## EXERCISE
Would you transcribe all of the entries that follow, word for word?

## DATA
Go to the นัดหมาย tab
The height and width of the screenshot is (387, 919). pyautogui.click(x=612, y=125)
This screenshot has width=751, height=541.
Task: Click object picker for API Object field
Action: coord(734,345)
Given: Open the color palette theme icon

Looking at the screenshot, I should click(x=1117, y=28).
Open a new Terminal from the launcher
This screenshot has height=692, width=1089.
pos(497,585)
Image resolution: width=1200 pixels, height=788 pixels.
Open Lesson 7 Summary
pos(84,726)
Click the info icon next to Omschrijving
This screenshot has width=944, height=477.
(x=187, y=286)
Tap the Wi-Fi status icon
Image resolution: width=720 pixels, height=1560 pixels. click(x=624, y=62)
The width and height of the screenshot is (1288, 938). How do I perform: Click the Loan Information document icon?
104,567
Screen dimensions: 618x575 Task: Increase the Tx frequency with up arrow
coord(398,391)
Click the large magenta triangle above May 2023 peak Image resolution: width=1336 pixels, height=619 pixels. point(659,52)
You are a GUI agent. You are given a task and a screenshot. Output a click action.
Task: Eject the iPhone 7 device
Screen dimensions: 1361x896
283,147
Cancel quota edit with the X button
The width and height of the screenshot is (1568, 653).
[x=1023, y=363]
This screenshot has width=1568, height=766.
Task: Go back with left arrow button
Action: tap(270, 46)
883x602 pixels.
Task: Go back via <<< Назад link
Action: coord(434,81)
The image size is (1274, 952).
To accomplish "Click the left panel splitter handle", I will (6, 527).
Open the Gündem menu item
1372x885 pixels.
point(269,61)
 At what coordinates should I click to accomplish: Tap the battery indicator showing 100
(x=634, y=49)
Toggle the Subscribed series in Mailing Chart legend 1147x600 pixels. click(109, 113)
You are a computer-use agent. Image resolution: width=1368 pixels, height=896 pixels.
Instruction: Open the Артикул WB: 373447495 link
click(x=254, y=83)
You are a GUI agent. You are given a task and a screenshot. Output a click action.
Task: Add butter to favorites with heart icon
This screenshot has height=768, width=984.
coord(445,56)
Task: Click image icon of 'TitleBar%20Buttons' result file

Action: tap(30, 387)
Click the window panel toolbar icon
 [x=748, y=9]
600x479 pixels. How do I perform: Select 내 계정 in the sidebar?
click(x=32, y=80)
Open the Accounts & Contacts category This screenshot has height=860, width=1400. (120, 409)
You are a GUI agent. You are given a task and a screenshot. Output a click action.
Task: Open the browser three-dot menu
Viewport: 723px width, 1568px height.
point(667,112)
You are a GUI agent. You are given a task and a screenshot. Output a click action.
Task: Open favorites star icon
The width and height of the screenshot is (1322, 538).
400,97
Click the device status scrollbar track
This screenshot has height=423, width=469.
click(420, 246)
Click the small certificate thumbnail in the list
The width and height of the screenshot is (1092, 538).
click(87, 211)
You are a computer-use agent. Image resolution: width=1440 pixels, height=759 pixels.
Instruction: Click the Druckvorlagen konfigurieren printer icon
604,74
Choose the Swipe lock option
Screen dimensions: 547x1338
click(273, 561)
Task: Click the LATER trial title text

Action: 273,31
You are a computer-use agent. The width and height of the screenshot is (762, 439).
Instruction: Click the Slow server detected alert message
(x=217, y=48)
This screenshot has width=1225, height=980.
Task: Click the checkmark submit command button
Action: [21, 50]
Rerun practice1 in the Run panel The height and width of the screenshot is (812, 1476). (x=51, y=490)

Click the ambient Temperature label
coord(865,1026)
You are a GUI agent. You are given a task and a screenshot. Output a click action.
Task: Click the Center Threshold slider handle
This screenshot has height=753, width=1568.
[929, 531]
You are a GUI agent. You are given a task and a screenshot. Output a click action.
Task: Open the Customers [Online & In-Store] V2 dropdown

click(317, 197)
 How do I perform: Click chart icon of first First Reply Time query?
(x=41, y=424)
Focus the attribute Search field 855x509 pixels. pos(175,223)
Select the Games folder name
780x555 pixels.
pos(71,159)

## ANSWER FOR THIS EXERCISE
Go to the นัดหมาย tab
The height and width of the screenshot is (387, 919). pyautogui.click(x=612, y=125)
This screenshot has width=751, height=541.
Task: Click object picker for API Object field
Action: coord(734,345)
Given: Open the color palette theme icon

Looking at the screenshot, I should click(x=1117, y=28).
Open a new Terminal from the launcher
This screenshot has height=692, width=1089.
pos(497,585)
Image resolution: width=1200 pixels, height=788 pixels.
Open Lesson 7 Summary
pos(84,726)
Click the info icon next to Omschrijving
This screenshot has width=944, height=477.
(x=187, y=286)
Tap the Wi-Fi status icon
Image resolution: width=720 pixels, height=1560 pixels. click(x=624, y=62)
The width and height of the screenshot is (1288, 938). How do I perform: Click the Loan Information document icon?
104,567
Screen dimensions: 618x575 Task: Increase the Tx frequency with up arrow
coord(398,391)
Click the large magenta triangle above May 2023 peak Image resolution: width=1336 pixels, height=619 pixels. point(659,52)
You are a GUI agent. You are given a task and a screenshot. Output a click action.
Task: Eject the iPhone 7 device
Screen dimensions: 1361x896
283,147
Cancel quota edit with the X button
The width and height of the screenshot is (1568, 653).
[x=1023, y=363]
This screenshot has width=1568, height=766.
Task: Go back with left arrow button
Action: tap(270, 46)
883x602 pixels.
Task: Go back via <<< Назад link
Action: coord(434,81)
The image size is (1274, 952).
To accomplish "Click the left panel splitter handle", I will (6, 527).
Open the Gündem menu item
1372x885 pixels.
point(269,61)
 At what coordinates should I click to accomplish: Tap the battery indicator showing 100
(x=634, y=49)
Toggle the Subscribed series in Mailing Chart legend 1147x600 pixels. click(109, 113)
You are a computer-use agent. Image resolution: width=1368 pixels, height=896 pixels.
Instruction: Open the Артикул WB: 373447495 link
click(x=254, y=83)
You are a GUI agent. You are given a task and a screenshot. Output a click action.
Task: Add butter to favorites with heart icon
This screenshot has height=768, width=984.
coord(445,56)
Task: Click image icon of 'TitleBar%20Buttons' result file

Action: tap(30, 387)
Click the window panel toolbar icon
 [x=748, y=9]
600x479 pixels. How do I perform: Select 내 계정 in the sidebar?
click(x=32, y=80)
Open the Accounts & Contacts category This screenshot has height=860, width=1400. (120, 409)
You are a GUI agent. You are given a task and a screenshot. Output a click action.
Task: Open the browser three-dot menu
Viewport: 723px width, 1568px height.
point(667,112)
You are a GUI agent. You are given a task and a screenshot. Output a click action.
Task: Open favorites star icon
The width and height of the screenshot is (1322, 538).
400,97
Click the device status scrollbar track
This screenshot has height=423, width=469.
click(420, 246)
Click the small certificate thumbnail in the list
The width and height of the screenshot is (1092, 538).
click(87, 211)
You are a computer-use agent. Image resolution: width=1440 pixels, height=759 pixels.
Instruction: Click the Druckvorlagen konfigurieren printer icon
604,74
Choose the Swipe lock option
Screen dimensions: 547x1338
click(273, 561)
Task: Click the LATER trial title text

Action: 273,31
You are a computer-use agent. The width and height of the screenshot is (762, 439).
Instruction: Click the Slow server detected alert message
(x=217, y=48)
This screenshot has width=1225, height=980.
Task: Click the checkmark submit command button
Action: [21, 50]
Rerun practice1 in the Run panel The height and width of the screenshot is (812, 1476). (x=51, y=490)

Click the ambient Temperature label
coord(865,1026)
You are a GUI agent. You are given a task and a screenshot. Output a click action.
Task: Click the Center Threshold slider handle
This screenshot has height=753, width=1568.
[929, 531]
You are a GUI agent. You are given a task and a screenshot. Output a click action.
Task: Open the Customers [Online & In-Store] V2 dropdown

click(317, 197)
 How do I perform: Click chart icon of first First Reply Time query?
(x=41, y=424)
Focus the attribute Search field 855x509 pixels. pos(175,223)
Select the Games folder name
780x555 pixels.
pos(71,159)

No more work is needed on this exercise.